**DIRECTIONS:** Check each line of the data for "style", and copy the ones that have it.

Dataset excerpts:
Content starts

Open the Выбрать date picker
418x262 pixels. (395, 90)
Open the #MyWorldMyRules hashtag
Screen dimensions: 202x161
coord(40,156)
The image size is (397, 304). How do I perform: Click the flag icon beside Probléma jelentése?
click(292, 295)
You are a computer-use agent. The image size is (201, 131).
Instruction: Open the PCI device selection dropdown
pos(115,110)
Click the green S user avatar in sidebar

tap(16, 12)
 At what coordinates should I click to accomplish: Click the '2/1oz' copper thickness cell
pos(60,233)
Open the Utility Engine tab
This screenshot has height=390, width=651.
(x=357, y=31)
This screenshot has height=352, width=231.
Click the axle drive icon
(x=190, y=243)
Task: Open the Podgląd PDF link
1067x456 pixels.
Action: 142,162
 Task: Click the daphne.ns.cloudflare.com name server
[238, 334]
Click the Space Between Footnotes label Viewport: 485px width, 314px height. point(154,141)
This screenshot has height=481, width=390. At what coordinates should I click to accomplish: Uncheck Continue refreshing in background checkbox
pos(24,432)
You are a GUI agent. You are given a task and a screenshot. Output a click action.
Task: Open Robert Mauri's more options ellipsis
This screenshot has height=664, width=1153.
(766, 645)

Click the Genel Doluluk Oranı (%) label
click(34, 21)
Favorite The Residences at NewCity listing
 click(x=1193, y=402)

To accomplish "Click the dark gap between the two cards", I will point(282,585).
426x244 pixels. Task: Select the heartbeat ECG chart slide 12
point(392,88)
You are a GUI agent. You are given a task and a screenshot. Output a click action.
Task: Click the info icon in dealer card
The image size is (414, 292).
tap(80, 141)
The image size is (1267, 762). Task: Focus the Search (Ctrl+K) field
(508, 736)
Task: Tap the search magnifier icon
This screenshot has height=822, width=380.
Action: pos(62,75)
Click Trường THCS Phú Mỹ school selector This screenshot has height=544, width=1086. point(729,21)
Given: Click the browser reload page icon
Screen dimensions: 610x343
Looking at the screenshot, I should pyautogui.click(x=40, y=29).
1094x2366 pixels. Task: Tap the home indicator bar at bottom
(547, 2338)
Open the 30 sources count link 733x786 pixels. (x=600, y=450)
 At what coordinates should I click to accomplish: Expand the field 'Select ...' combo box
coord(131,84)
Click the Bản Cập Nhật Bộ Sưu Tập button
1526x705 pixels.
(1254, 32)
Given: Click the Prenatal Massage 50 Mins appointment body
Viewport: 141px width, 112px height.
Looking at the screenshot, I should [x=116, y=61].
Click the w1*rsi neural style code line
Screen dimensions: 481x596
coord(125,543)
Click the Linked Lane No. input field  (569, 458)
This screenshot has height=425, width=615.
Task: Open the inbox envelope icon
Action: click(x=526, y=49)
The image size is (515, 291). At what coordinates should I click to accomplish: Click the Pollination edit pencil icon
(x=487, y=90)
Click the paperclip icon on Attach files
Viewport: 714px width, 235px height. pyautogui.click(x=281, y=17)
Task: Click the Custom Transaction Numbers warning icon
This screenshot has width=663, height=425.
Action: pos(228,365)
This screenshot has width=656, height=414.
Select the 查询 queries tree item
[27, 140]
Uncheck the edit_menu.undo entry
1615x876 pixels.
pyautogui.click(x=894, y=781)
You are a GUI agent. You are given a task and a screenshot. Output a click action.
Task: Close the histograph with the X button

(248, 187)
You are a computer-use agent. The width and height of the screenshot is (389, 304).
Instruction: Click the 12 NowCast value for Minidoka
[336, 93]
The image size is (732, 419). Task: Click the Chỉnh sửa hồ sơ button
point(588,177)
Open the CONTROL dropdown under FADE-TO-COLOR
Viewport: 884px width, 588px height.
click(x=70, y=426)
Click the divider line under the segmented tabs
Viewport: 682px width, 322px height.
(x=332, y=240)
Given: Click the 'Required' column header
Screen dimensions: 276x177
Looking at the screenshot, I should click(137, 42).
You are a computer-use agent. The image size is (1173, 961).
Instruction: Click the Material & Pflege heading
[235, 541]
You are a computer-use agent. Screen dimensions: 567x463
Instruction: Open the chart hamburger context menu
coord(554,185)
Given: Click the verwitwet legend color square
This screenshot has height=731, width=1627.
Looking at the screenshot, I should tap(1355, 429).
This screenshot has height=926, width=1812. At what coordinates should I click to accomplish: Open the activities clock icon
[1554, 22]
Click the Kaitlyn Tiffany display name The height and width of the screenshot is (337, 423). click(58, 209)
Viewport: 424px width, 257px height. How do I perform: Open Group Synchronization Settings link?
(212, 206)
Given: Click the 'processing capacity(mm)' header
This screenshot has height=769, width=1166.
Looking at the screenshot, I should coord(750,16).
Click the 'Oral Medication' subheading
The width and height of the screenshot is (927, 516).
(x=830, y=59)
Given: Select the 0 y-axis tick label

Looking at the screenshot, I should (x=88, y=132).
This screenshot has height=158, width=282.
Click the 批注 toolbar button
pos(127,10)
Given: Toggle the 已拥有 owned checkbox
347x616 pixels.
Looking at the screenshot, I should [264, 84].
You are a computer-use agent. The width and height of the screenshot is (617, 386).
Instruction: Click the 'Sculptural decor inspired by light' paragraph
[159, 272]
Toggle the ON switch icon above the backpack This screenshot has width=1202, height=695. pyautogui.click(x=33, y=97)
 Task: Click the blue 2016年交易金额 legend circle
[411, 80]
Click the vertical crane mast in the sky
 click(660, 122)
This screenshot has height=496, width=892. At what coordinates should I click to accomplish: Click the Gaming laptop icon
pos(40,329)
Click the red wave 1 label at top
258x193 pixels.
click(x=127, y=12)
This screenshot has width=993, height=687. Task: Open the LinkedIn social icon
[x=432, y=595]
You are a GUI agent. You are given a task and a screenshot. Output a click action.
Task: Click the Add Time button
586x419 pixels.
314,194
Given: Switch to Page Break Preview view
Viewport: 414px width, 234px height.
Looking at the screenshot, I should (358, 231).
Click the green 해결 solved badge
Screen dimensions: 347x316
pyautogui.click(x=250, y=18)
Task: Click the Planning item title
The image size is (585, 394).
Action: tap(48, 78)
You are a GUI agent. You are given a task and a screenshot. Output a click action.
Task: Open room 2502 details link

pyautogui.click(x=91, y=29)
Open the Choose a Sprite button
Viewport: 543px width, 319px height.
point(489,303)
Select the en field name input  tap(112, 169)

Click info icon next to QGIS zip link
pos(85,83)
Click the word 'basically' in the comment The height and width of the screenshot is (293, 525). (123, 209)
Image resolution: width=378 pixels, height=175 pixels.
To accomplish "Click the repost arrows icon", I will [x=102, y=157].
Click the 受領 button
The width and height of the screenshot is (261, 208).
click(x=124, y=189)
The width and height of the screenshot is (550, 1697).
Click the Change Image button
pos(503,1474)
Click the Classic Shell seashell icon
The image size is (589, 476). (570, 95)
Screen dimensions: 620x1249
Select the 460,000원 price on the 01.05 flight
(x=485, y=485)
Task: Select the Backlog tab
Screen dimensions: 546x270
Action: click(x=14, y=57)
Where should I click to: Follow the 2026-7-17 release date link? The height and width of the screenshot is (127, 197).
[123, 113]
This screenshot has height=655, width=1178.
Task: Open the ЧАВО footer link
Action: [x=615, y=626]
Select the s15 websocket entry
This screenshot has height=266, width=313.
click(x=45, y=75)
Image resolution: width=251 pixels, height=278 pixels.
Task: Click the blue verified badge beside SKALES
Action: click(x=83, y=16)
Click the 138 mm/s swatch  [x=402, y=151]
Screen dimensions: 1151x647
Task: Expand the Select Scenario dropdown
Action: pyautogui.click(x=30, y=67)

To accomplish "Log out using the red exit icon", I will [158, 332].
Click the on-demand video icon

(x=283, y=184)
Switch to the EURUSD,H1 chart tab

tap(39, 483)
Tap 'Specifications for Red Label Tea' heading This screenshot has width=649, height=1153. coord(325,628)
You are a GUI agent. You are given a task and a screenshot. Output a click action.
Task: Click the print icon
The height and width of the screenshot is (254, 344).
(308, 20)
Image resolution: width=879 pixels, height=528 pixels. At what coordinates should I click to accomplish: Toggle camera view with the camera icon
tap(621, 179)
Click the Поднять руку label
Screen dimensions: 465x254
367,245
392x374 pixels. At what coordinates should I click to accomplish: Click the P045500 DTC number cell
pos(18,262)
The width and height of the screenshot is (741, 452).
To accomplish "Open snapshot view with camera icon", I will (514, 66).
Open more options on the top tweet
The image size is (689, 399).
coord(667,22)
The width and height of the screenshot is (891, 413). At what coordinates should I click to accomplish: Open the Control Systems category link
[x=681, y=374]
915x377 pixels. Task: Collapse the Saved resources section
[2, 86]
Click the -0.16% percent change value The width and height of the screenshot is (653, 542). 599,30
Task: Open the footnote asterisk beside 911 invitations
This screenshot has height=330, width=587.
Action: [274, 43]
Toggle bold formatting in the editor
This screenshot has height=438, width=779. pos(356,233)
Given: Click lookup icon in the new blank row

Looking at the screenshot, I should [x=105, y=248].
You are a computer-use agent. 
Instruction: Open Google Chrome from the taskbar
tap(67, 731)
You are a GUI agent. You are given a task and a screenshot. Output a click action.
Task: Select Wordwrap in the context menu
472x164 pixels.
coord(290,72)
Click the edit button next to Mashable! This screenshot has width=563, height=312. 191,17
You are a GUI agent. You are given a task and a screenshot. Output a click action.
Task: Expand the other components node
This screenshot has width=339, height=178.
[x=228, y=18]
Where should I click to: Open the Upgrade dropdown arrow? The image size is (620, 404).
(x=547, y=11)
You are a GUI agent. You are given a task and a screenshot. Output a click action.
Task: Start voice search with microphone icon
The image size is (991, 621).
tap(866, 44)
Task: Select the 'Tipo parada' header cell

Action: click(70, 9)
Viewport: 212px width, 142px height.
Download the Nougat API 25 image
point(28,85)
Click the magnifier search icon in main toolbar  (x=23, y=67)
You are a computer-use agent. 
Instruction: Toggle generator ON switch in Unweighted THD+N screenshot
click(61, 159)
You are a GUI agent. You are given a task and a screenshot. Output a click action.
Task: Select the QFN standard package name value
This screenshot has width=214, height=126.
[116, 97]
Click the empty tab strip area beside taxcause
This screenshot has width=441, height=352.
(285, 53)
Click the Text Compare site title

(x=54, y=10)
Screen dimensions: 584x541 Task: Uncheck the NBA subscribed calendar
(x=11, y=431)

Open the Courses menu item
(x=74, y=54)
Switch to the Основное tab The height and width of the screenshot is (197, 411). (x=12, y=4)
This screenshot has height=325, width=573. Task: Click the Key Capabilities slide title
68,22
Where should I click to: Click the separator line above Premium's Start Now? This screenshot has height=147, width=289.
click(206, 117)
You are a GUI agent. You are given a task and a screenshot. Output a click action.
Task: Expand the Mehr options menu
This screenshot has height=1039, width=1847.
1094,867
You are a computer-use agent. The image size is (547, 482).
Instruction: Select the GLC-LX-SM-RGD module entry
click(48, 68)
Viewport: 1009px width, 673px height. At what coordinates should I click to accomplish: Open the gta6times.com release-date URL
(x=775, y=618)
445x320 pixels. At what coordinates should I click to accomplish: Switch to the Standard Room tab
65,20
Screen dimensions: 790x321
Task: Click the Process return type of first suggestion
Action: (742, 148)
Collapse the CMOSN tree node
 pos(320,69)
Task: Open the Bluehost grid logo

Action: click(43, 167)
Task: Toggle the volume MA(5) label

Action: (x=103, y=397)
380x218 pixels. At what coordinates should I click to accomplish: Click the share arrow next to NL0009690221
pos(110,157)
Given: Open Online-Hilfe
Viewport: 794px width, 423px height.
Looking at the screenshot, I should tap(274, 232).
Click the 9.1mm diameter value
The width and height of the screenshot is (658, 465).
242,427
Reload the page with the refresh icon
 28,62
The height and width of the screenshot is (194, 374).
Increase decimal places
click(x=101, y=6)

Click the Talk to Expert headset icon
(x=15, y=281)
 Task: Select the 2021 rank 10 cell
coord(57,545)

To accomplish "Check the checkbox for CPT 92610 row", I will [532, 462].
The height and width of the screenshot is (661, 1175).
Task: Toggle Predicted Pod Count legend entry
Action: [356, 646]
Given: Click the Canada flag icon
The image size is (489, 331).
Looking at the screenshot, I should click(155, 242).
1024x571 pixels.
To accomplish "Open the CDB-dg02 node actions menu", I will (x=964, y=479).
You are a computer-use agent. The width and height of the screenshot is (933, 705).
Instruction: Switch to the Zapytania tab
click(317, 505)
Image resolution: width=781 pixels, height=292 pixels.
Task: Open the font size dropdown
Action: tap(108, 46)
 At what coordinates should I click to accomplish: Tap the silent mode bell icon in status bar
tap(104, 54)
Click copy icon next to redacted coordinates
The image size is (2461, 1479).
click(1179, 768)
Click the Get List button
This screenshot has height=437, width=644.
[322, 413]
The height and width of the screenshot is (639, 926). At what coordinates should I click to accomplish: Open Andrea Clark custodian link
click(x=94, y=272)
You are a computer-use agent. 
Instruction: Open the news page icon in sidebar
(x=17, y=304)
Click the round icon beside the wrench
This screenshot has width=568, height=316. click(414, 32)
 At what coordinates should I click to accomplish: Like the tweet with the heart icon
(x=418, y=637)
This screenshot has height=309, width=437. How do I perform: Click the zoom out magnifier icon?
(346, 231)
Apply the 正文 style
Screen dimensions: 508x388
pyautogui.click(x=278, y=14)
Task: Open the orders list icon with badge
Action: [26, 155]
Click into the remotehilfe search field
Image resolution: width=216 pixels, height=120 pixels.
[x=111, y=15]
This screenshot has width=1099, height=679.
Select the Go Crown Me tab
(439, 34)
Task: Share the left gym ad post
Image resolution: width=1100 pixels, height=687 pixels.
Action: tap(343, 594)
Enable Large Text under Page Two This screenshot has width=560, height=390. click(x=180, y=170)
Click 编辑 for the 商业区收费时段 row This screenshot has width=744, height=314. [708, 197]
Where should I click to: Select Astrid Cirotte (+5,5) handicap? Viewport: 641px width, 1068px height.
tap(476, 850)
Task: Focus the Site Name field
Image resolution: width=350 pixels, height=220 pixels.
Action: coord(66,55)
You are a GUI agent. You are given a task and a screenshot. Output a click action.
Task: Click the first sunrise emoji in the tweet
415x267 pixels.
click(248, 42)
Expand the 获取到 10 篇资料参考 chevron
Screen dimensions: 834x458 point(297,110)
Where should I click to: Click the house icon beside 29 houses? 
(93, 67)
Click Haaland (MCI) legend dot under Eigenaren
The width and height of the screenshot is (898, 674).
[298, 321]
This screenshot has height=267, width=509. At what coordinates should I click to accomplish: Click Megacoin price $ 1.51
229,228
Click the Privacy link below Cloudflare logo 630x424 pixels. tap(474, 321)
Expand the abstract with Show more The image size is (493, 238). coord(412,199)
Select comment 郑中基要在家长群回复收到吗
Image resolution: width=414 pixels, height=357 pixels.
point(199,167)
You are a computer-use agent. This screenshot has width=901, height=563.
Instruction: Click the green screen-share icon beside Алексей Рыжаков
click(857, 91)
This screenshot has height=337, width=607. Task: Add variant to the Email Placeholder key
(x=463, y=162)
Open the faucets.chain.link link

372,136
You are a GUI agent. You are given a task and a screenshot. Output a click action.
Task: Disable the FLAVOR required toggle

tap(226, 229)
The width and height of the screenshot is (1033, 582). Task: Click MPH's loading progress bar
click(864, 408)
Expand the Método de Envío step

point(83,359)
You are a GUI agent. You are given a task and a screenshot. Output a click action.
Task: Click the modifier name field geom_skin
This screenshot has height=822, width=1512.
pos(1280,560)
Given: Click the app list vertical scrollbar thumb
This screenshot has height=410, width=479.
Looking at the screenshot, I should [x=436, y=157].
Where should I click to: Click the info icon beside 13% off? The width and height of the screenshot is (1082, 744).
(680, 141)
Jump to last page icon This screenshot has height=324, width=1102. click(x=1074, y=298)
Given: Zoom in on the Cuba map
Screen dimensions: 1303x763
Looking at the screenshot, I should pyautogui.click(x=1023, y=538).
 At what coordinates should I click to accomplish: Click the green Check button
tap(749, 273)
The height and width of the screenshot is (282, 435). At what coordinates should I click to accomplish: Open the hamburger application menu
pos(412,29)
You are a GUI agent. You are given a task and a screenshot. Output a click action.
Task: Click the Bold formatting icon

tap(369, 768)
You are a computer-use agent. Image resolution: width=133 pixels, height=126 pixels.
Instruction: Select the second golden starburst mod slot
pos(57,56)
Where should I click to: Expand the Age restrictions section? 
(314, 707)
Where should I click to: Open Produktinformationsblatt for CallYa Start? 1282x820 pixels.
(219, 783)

Content ends

**RESPONSE TO THIS TASK:**
Click the w1*rsi neural style code line
Apply the 正文 style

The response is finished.